_Extrait sélectionné_.
/---
Comme le sommeil ne vient toujours pas et que le week-end s’annonce long, je décide à minuit passé d’aller faire un tour de l’autre côté de la ligne verte. Je demande un bar sympa ; on m’indique une ruelle parallèle à la rue de Jaffa. Escape est une petite cave sordide et moite où l’on s’entasse en écoutant de l’électro. Heureusement, le verre de whisky n’est pas cher. Je prends place derrière le zinc et savoure mon Jim Beam pendant que ça se pelote ostensiblement à mes côtés – un grand gaillard bien bronzé, mal rasé qui a l’air de George Clooney et une blonde éthiopienne (si, si) en minijupe.
Tout à coup, Mordechaï (surnom Mordi) se penche vers moi en montrant du doigt mon foulard :
- Vous savez à quoi je reconnais que je suis bien à Jérusalem ? Au fait qu’il y a plein de gens qui portent des foulards.
Sur le coup, je ne sais pas trop quoi lui répondre. Je finis par lui dire :
- Et tu sais à quoi je reconnais, moi, que je suis bien à Jérusalem ? Au fait qu’il y a plein de types qui portent un grand chapeau noir.
Il sourit et s’éloigne en embrassant goulûment la black-blond-girl et en la pelotant de plus belle.
J’ai hésité un moment. Il faut dire que j’avais l’embarras du choix, tant il est certain – les indices ne manquent pas – que je suis bien à Jérusalem. J’aurais pu dire aussi : parce qu’il y a plein de types (en civil, oui, oui) qui portent un flingue à la ceinture, un fusil-mitrailleur en bandoulière, un gilet pare-balles, etc. Cela dit, tout préoccupé par la réplique bien sentie que j’allais lui envoyer dans les dents, je n’ai pas compris sur le coup ce qu’il entendait par foulard (« scarf »). J’ai pensé à l’écharpe ou au foulard parisien, noué bien comme il faut autour du cou – un provincial qui monte à Paris reconnaîtrait qu’il a bien atteint la capitale au nombre de types qui s’affublent de foulards.
\---
_Section des données_.
/---
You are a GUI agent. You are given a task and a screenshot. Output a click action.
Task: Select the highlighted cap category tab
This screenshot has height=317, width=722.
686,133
\---
Recopiez mot pour mot le passage de l'extrait sélectionné qui va de « Sur le coup, je » jusqu'à « de plus belle. » inclus.

Sur le coup, je ne sais pas trop quoi lui répondre. Je finis par lui dire :
- Et tu sais à quoi je reconnais, moi, que je suis bien à Jérusalem ? Au fait qu’il y a plein de types qui portent un grand chapeau noir.
Il sourit et s’éloigne en embrassant goulûment la black-blond-girl et en la pelotant de plus belle.